Атака на Twitter: украдены номера пользователей
Хакеры использовали официальный API Twitter для сопоставления телефонных номеров с именами пользователей.
Об этом сообщили на официальном сайте компании.
"24 декабря 2019 года нам стало известно, что кто-то пользуется большой сетью поддельных учетных записей для использования нашего API и сопоставления имен пользователей с телефонными номерами. Мы немедленно приостановили действие этих учетных записей и раскрываем вам детали нашего расследования сегодня, поскольку считаем важным, чтобы вы знали о том, что произошло и как мы это исправили", – сказано в заявлении.
Специалисты узнали о происходящем после публикации издания TechCrunch, в которой рассказывалось о том, как ИБ-эксперт использовал API соцсети для сопоставления 17 миллионов телефонных номеров с публичными именами пользователей.

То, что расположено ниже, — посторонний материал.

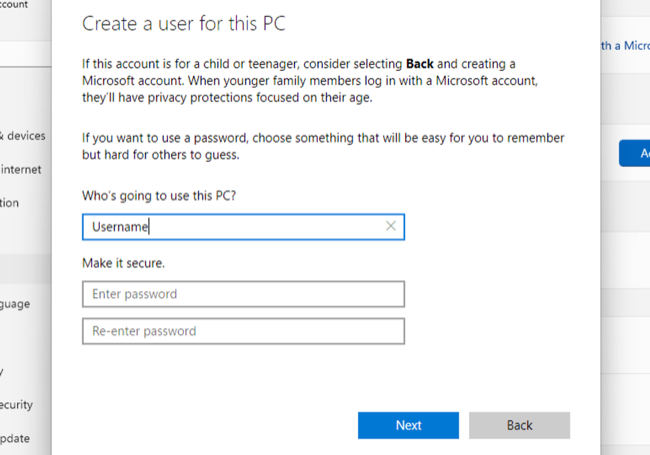This screenshot has height=455, width=650.
Task: Select the sidebar item ending in 'tion'
Action: coord(10,203)
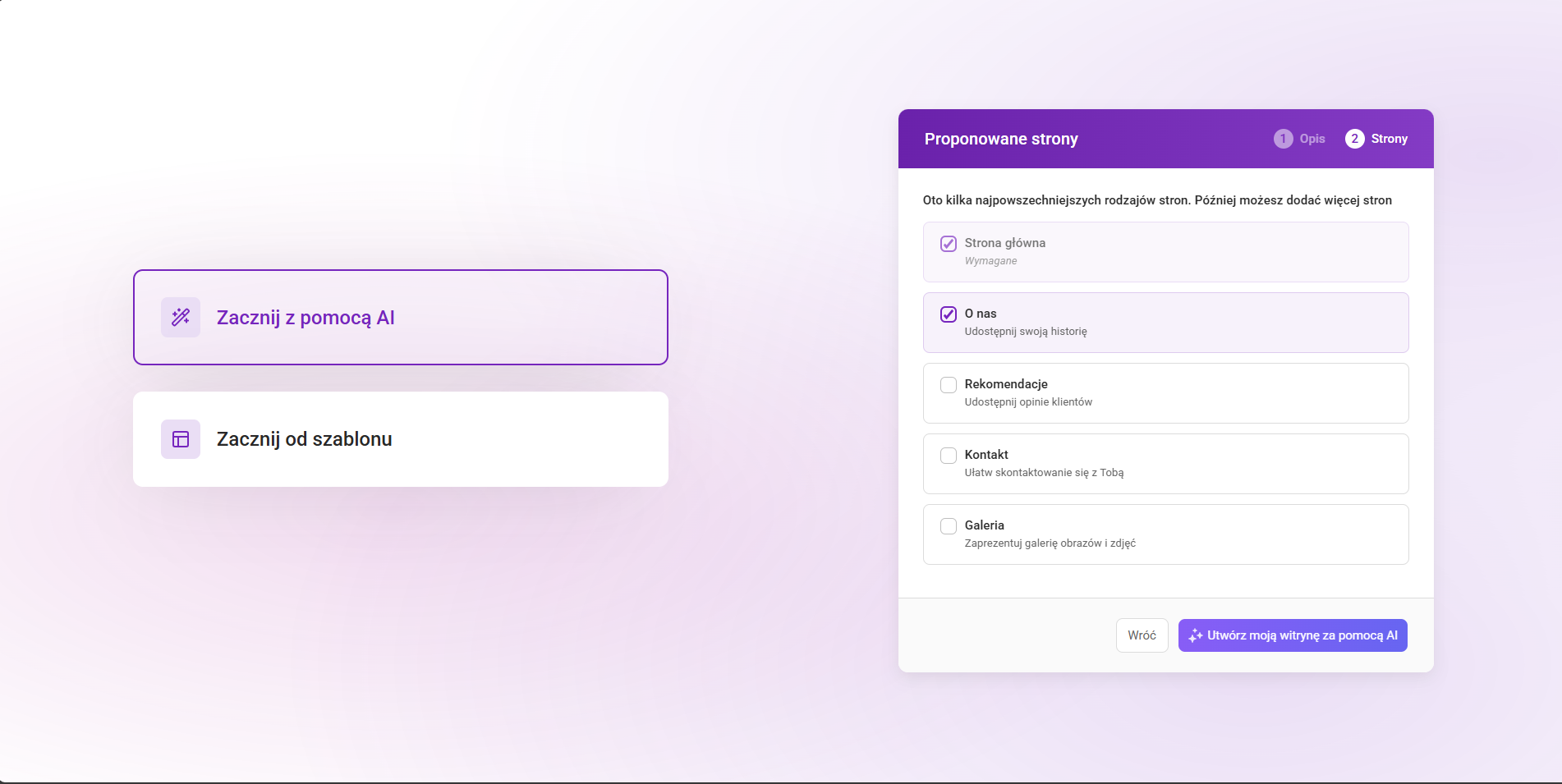
Task: Click the Proponowane strony header title
Action: click(x=1001, y=139)
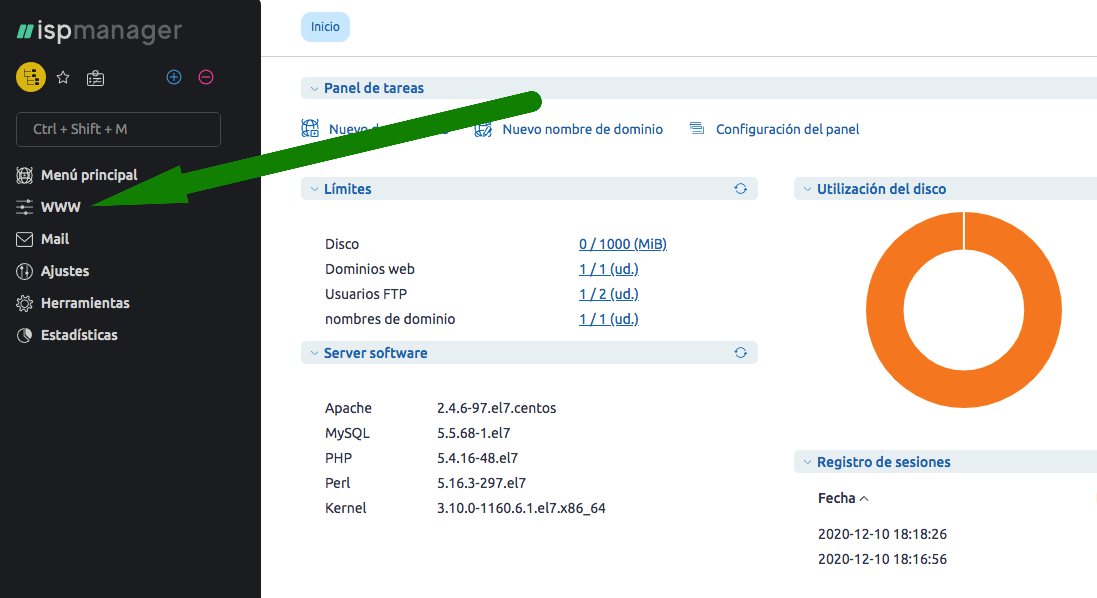
Task: Refresh the Server software panel
Action: 741,353
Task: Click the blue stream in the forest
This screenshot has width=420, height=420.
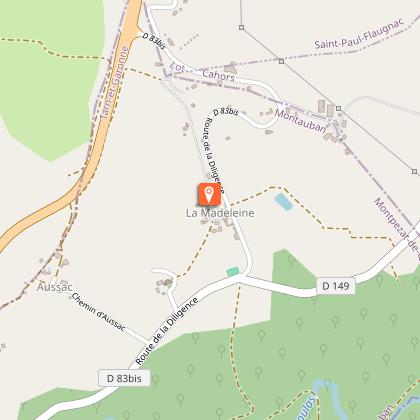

Расследование выявило, что баг использовался не только упомянутым экспертом, но и другими третьими лицами. Некоторые IP-адреса, с которых пытались злоупотреблять функциями API, могли быть связаны с правительственными хак-группами. В основном запросы шли из Ирана, Израиля и Малайзии.
Баг в API был связан с легитимной функцией, которая позволяет новым пользователям находить в Twitter знакомых. Проблема позволяла добавлять номера телефонов и сопоставлять их с известными учетными записями. В итоге атаки коснулись не всех пользователей, а лишь тех, кто включил в настройках опцию, разрешающую другим находить себя по номеру телефона.